Segment Start: Data supplied

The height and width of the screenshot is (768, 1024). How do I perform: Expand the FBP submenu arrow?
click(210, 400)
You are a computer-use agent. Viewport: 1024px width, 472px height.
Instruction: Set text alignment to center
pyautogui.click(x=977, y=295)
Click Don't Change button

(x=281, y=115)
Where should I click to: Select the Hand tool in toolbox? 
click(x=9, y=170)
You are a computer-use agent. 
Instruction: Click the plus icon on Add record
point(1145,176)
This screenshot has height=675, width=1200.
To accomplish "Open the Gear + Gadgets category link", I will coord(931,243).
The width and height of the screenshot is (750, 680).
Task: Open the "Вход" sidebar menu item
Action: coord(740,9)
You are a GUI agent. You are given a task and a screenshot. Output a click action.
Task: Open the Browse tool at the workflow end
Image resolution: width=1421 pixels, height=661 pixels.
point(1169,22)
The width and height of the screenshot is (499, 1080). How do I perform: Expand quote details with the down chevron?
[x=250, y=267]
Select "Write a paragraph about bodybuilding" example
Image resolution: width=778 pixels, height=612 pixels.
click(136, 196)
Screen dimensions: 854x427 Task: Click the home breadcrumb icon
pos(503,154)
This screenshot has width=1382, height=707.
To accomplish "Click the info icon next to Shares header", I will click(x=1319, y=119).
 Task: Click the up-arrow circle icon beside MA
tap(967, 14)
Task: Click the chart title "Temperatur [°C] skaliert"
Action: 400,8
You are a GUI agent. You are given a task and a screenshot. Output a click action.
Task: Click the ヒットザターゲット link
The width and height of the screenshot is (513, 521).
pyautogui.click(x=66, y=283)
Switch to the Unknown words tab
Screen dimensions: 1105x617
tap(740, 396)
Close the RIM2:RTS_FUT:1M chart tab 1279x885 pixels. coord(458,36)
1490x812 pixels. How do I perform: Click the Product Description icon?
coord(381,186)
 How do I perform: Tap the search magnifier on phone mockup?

Segment End: Data supplied

_Exercise_
Each line in the records that carries "This" must be copied out.

_Task answer_
This screenshot has height=675, width=1200.
This screenshot has width=1382, height=707.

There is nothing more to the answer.